Today’s Veterinary Business Staff
The American Animal Hospital Association has released what it calls first-of-their-kind guidelines designed to prevent the spread of hospital-acquired infections.
The document, available at http://bit.ly/2ScVeib, outlines standard operating procedures in areas such as cleaning and disinfection, hand hygiene, personal protective equipment, identifying high-risk patients, and managing contagious patients in isolation.
“Infection prevention and biosecurity are key components in the delivery of high-quality patient care,” said AAHA’s CEO, Michael Cavanaugh, DVM, DABVP (Emeritus). “We believe infectious disease prevention and control is essential to veterinary medicine and the health of our patients, clients and team.
“Knowing that much has changed in this arena in human medicine and with the availability of new, effective compounds, we believe the time is right to make certain the veterinary profession remains up to date.”
Infection Control Task Force chairman Jason Stull, VMD, MPVM, Ph.D., DACVPM, described the guidelines as a “succinct how-to manual.”

**Task 1:**
In the article on the AAHA infection-control guidelines, how did the Infection Control Task Force chairman describe the guidelines?
**Task 2:**
Write the next few sentences of the article on the AAHA infection-control guidelines, picking up right after its last sentence.

**Entries shown:**
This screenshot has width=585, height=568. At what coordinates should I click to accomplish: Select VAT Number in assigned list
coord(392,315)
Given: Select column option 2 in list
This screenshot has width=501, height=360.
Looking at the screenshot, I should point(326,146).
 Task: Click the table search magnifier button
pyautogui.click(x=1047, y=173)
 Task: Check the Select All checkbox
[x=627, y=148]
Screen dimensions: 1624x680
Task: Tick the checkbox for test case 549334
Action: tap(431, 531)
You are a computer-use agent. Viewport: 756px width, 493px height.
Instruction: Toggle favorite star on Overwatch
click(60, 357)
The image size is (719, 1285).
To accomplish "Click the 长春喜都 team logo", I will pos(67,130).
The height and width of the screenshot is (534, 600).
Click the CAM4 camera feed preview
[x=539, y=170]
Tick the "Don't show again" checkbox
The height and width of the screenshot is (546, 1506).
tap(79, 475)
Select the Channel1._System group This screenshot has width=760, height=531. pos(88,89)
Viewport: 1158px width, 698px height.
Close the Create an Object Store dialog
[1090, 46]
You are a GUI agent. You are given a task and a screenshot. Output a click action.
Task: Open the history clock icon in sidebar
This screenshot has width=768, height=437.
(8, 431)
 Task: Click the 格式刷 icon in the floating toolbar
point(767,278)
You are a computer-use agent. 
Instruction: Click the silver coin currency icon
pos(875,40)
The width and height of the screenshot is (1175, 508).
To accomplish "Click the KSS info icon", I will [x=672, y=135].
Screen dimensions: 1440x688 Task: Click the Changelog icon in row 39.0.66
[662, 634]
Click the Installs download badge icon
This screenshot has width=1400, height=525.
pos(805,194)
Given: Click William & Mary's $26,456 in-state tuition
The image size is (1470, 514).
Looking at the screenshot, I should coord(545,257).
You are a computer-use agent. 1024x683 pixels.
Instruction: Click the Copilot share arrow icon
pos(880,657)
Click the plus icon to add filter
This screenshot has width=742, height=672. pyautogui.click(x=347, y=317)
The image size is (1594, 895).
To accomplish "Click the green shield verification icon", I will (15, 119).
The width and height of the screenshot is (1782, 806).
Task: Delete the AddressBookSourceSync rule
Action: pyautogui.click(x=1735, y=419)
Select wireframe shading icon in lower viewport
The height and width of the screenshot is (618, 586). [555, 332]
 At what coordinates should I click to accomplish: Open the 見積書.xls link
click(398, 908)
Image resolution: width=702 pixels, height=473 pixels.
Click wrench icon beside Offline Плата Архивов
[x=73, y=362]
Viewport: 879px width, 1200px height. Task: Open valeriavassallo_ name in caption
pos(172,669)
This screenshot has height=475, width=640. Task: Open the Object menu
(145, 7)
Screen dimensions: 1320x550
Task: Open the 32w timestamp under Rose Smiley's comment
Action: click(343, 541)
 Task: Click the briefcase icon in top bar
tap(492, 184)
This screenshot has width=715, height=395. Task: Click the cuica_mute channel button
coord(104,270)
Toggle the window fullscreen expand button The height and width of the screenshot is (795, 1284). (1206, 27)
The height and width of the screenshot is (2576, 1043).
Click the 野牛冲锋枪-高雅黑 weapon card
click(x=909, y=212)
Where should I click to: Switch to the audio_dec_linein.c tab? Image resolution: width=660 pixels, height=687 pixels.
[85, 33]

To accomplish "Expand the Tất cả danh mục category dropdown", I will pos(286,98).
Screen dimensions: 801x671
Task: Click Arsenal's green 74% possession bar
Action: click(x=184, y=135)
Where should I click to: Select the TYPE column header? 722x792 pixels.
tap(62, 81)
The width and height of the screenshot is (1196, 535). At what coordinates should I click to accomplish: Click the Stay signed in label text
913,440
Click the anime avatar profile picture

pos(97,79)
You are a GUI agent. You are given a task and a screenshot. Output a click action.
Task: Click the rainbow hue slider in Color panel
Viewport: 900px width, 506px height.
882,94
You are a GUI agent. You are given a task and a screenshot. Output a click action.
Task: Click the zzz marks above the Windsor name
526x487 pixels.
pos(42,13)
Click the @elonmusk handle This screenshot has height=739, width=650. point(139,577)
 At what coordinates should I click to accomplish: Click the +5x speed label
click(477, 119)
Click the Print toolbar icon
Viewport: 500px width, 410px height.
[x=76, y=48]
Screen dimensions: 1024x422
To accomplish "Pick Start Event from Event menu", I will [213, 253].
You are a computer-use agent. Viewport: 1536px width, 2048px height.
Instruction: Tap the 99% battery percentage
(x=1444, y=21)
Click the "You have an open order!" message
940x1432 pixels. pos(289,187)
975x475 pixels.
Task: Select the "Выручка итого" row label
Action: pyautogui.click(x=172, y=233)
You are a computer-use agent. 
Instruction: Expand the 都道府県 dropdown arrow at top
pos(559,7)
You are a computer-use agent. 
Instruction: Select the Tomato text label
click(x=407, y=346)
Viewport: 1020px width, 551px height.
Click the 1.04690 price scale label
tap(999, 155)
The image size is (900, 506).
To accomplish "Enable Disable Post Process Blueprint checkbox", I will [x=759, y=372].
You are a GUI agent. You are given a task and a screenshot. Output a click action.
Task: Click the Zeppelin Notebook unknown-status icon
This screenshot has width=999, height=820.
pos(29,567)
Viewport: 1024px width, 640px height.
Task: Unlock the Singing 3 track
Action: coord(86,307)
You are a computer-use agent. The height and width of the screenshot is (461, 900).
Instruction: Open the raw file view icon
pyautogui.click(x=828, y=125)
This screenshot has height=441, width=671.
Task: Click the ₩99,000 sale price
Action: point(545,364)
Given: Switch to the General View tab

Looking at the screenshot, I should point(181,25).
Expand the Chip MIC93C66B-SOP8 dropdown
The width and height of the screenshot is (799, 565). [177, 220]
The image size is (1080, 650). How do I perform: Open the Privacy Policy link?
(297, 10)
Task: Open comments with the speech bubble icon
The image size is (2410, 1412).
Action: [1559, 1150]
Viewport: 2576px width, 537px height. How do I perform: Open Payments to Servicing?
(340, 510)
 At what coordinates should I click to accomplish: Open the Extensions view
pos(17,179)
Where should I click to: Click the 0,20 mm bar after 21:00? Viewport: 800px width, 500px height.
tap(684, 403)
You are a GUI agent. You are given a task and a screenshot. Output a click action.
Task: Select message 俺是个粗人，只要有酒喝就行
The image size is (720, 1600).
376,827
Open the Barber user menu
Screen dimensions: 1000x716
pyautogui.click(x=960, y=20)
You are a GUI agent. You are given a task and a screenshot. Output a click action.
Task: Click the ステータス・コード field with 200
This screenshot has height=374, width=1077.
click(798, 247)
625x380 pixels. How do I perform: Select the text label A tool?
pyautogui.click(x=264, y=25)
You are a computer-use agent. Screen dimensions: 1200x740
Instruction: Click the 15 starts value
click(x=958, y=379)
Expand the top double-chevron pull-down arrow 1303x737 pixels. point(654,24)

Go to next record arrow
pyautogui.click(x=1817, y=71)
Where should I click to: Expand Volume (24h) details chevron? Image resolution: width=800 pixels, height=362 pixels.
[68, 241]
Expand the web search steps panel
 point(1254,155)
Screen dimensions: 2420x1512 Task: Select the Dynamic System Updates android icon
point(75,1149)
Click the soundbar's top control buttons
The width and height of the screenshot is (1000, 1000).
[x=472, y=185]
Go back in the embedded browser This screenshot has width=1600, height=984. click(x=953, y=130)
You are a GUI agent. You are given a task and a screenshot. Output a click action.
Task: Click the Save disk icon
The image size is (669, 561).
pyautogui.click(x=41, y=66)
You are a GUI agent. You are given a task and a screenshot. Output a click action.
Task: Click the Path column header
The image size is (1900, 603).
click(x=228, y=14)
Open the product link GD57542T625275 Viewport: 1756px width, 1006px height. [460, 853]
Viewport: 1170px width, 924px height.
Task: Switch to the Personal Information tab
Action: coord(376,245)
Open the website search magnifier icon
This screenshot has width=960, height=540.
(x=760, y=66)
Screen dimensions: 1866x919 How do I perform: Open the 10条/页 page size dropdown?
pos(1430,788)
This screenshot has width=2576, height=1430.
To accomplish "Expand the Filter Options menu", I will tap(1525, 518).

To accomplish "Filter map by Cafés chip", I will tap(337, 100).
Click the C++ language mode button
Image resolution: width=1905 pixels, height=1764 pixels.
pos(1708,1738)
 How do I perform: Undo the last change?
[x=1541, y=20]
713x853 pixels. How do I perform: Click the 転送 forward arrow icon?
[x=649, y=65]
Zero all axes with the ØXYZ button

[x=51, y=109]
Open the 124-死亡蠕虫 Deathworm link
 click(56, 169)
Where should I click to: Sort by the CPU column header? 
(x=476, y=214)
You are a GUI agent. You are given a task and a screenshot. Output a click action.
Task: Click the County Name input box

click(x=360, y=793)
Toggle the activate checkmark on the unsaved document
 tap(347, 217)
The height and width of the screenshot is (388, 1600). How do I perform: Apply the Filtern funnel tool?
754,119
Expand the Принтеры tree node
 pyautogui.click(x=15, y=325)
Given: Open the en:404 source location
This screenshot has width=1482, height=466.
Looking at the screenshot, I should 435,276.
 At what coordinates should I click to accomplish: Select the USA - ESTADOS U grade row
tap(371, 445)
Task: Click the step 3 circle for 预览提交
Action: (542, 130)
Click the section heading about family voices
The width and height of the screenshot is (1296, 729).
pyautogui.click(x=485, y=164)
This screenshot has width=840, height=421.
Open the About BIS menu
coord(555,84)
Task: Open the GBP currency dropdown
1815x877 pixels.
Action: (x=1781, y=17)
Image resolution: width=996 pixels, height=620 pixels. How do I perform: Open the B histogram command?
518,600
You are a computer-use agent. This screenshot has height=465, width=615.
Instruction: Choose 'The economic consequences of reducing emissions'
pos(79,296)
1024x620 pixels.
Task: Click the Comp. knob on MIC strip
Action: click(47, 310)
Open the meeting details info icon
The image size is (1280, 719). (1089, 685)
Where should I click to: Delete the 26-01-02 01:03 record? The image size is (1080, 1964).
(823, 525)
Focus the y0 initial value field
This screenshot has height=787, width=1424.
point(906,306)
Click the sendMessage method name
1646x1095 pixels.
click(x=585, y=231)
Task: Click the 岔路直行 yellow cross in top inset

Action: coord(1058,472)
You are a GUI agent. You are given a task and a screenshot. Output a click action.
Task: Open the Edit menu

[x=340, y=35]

**Expected output 1:**
He called them a "succinct how-to manual."

**Expected output 2:**
“With these guidelines, every practice can have an infection control program of which they can be proud and that will protect patient, owner and personnel health,” Dr. Stull said.
For example, a section titled “Identifying High-Risk Patients” lists questions that should be asked of a client making an appointment.
“If the patient is acutely coughing, sneezing, vomiting or having diarrhea … the pet should not enter the reception area,” the document advises. “Evaluate such animals before entry into the building or immediately transport them to a dedicated examination or isolation room depending on practice policy.”
The guidelines were published in the November/December issue of the Journal of the American Animal Hospital Association.